The likes of Facebook and Twitter were right to block former U.S. President Donald Trump from their global platforms following the Capitol Hill riots, Margrethe Vestager, Europe’s digital czar, told POLITICO.
The Danish politician added that the European Commission’s new online content proposal, known as the Digital Services Act, would have intervened before these private companies blocked the former president from posting online. Her words run counter to those of leading politicians, including Germany’s Angela Merkel, who have criticized that decision.
“I can’t say I would have done it differently if I was in their shoes,” Vestager told the Digital Bridge, POLITICO’s transatlantic tech newsletter, when asked if she agreed with Facebook, Google and Twitter banning Trump from using their platforms.
“But with the Digital Services Act, the point is that it shouldn’t have gotten that far. There would have been interaction with the user along the way,” she added. “We want to increase transparency on how these decisions are made. If platforms want to ban you, they have to notify you and explain what that is.”
The Dane is in charge of the bloc’s online content aimed at holding Big Tech to account for failing to tackle hate speech online.

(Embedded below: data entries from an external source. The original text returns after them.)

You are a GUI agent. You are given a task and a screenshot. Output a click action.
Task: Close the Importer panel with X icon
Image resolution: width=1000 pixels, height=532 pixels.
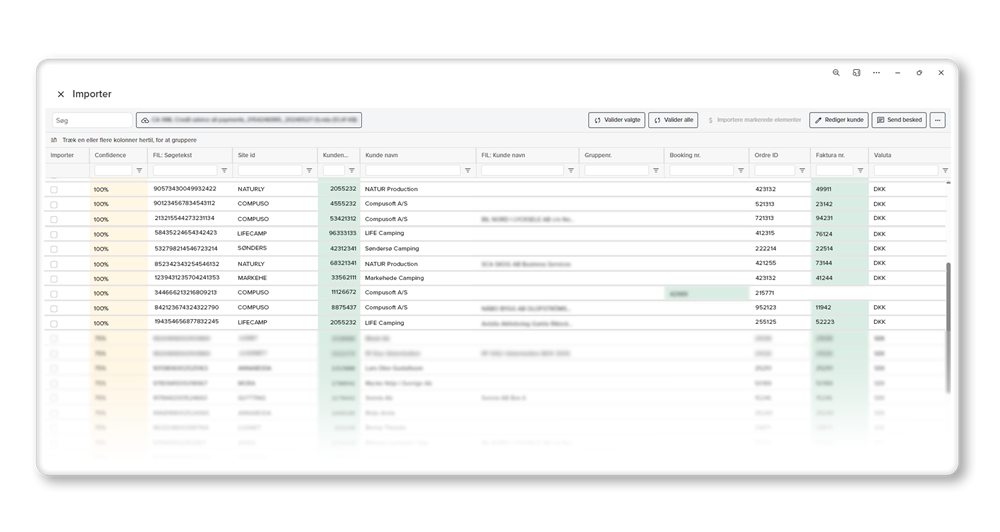[61, 94]
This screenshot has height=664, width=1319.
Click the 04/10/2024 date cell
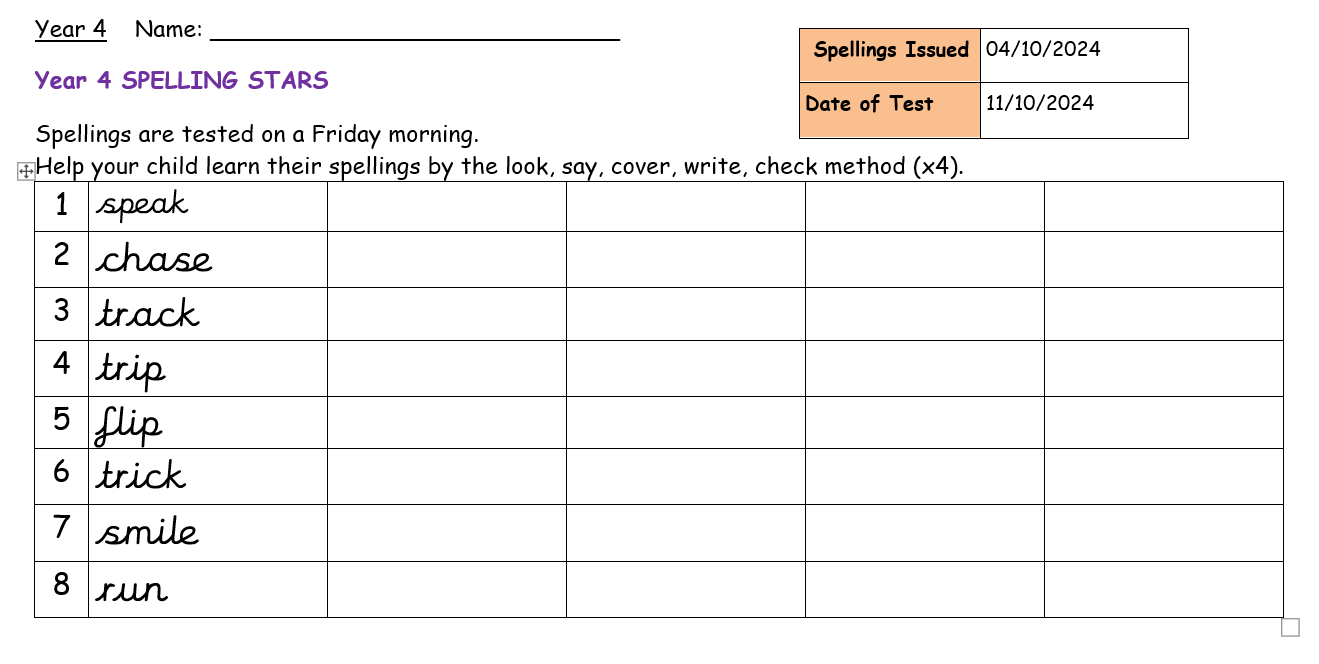(1084, 55)
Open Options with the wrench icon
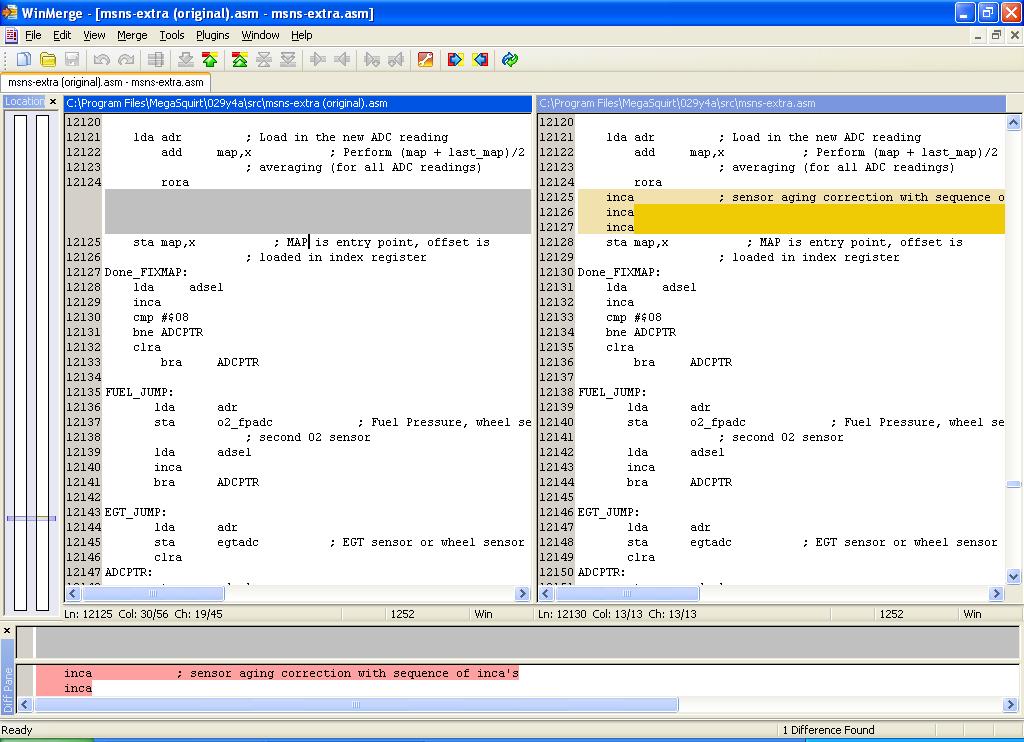 (425, 60)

In December, Brussels outlined its new content-moderation proposals, including potentially hefty fines if social media companies did not stop online hate speech and illegal products from circulating widely on their digital networks.
Separate plans — in a bill called the Digital Markets Act — also outlined a fundamental revamp of the bloc’s antitrust rules, potentially giving regulators the power to step into markets before a specific company can become too dominant.
Both legislative proposals are expected to face intense lobbying from Big Tech and civil society groups, with final rules expected to come into force by 2023 at the earliest.
Vestager expressed dismay over the recent “attempted coup” in Washington, in which many of the rioters used online platforms and message boards to coordinate their activity before storming Capitol Hill. In the wake of those events, the main social networks banned Trump for his role in potentially inciting the violence, and U.S. lawmakers filed impeachment articles against the now-former U.S. president. His trial in the U.S. Senate starts next week.
“The U.S. Congress situation is just the latest. We’ve had the Cambridge Analytica scandal, and all sorts of reports of deliberate disinformation on the platforms,” Europe’s digital chief said in reference to the 2018 scandal in which tens of millions of people’s Facebook data was mishandled as part of efforts to target them with online political messages. “The idea is the same in the Digital Services Act and Digital Markets Act: with size and power comes responsibility.”
Vestager welcomed renewed efforts to foster connections between Washington and Brussels. Ursula von der Leyen, the Commission president, has called for a so-called EU-U.S. Trade and Tech Council to create a transatlantic partnership around rules for new forms of technology like artificial intelligence and quantum computing.
The Commission official said that U.S. lawmakers — many of whom once derided Brussels’ previous efforts to clamp down on the excesses of Silicon Valley — now had come around to the European Union’s view that greater regulatory and legislative oversight was required for companies that have become dominant across large parts of the digital economy.
Yet she cautioned that where once Europe had a monopoly over digital rulemaking, including the region’s privacy standards that have become the global de facto standard, other countries like the U.S. were quickly catching up and had moved beyond the EU in some areas such as imposing bans on the use of facial recognition technology.
“We shouldn’t think we are the only ones with sensitivities around technology’s impact on fundamental values,” Vestager said. “With the Digital Services Act and Digital Markets Act, Europe is still in the lead, but the differences with the rest of the world are no longer that big.”
Still, the Dane warned that she was not willing to slow down Brussels’ digital overhaul — even to give Washington time to catch up. Several potential tech policy issues, including competition markets reform, online content rules, and federal privacy legislation, have become popular issues for both the Joe Biden administration and the U.S. Congress.
“We’ve done these pieces of legislation to deal with our own problems,” Vestager said, adding that Europe had been working through these problems for years and had its own digital priorities to focus on.
“I have a sense of urgency,” she said, highlighting the series of recent digital problems, including the spread of COVID-19 misinformation across social media that had put people’s health in danger. “It’s a wake-up call.”